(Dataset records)
____

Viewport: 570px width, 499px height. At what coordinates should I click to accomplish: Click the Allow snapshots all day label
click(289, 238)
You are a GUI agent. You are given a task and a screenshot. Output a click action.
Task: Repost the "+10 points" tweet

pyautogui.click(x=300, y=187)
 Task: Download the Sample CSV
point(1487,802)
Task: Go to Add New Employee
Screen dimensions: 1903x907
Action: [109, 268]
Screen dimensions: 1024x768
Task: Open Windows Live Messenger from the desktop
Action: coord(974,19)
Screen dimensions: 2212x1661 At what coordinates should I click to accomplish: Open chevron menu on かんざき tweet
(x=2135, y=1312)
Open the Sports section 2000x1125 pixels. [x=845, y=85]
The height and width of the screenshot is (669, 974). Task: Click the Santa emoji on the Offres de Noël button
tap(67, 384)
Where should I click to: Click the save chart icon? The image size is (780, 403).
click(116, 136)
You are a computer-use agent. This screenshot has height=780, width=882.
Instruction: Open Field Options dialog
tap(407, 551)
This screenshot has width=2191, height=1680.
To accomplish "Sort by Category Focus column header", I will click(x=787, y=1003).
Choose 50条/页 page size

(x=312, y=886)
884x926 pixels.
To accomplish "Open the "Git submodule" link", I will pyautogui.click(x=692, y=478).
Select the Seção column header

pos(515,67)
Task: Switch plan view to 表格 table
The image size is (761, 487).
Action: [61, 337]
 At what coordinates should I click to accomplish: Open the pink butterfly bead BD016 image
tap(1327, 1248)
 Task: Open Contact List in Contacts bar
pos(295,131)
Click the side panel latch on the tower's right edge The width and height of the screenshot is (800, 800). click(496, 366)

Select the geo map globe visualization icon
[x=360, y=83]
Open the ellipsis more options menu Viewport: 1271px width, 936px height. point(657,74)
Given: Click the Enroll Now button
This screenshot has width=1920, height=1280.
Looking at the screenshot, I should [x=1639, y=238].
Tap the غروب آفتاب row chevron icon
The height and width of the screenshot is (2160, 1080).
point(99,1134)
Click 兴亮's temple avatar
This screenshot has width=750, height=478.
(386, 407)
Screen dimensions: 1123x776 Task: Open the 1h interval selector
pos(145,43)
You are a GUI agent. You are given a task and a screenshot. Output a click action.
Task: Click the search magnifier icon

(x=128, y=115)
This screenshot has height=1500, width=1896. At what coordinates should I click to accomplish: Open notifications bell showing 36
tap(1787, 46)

____

### TASK REQUIREMENTS
Pull out each line of the records above that contains the string "pixels", and list those lines.

### WRITTEN SOLUTION
Open the Sports section 2000x1125 pixels. [x=845, y=85]
884x926 pixels.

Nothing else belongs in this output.